Records drawn from a dataset:
::::

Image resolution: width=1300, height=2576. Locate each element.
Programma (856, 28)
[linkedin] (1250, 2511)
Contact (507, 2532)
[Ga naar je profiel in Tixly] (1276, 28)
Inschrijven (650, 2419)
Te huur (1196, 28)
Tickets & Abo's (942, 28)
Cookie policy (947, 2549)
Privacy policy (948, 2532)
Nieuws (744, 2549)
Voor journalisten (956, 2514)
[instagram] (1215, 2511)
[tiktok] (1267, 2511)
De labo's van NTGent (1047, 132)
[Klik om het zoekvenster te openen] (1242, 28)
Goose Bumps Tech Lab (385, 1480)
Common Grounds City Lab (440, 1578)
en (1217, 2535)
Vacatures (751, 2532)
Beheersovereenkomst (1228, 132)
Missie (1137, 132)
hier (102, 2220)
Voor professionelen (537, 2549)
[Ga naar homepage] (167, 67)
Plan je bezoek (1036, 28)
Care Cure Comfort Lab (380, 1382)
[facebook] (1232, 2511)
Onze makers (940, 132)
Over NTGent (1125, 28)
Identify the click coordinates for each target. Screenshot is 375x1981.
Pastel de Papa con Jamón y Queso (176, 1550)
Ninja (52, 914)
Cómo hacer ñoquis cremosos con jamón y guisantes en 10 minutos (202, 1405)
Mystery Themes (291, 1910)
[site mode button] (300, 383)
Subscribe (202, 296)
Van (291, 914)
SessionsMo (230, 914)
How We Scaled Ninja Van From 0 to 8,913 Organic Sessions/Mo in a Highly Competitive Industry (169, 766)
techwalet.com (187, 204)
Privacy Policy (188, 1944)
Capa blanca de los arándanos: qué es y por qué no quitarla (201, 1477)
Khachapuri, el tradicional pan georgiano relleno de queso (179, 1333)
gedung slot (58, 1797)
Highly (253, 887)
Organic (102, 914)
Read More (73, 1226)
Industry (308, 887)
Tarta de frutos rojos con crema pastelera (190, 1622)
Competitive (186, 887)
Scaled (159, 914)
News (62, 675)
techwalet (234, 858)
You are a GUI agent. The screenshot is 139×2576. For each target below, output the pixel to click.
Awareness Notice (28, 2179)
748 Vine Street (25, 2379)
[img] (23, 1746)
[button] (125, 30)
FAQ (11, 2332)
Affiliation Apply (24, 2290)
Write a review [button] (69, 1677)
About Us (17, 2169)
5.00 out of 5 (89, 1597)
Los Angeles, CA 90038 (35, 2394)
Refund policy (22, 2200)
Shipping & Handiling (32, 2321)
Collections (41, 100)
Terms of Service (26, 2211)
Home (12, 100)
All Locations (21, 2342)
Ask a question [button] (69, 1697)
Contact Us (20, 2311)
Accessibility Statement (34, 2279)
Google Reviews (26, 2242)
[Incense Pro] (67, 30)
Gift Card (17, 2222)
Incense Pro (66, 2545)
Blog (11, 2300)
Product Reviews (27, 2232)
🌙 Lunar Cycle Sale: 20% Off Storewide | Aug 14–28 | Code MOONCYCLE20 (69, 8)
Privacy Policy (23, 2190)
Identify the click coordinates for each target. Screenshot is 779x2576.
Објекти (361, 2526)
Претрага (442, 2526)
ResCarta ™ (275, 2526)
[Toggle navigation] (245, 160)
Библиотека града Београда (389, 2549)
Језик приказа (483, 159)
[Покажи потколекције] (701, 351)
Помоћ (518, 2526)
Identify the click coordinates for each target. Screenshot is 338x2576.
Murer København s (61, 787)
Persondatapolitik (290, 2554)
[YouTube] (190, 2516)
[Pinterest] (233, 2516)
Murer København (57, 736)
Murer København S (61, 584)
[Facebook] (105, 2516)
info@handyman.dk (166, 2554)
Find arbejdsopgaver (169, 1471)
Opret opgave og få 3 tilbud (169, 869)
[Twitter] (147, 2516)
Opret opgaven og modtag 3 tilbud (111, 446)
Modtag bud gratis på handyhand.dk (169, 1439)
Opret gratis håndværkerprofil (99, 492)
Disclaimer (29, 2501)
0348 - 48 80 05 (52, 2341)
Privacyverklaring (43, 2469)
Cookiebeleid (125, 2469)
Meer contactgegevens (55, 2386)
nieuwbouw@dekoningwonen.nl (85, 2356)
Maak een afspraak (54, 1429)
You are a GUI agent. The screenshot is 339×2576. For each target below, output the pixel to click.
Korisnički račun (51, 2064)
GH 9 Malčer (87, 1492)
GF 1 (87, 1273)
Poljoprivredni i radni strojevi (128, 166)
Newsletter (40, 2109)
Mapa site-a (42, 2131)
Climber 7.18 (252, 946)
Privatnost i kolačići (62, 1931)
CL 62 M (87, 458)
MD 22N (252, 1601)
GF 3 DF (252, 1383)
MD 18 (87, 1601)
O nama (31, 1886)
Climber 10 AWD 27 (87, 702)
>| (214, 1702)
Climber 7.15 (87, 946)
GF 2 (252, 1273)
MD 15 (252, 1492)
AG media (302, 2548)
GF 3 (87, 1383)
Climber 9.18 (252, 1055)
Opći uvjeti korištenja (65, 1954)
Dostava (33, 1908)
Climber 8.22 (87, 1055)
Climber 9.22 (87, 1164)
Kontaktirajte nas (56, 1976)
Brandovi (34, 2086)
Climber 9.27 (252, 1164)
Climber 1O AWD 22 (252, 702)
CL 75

::::

Out of the data above, give again only the lines starting at the one holding "Opret opgave og få 3 tilbud (169, 869)" and ending at the one holding "Privacyverklaring (43, 2469)", unchanged.

Opret opgave og få 3 tilbud (169, 869)
[Twitter] (147, 2516)
Opret opgaven og modtag 3 tilbud (111, 446)
Modtag bud gratis på handyhand.dk (169, 1439)
Opret gratis håndværkerprofil (99, 492)
Disclaimer (29, 2501)
0348 - 48 80 05 (52, 2341)
Privacyverklaring (43, 2469)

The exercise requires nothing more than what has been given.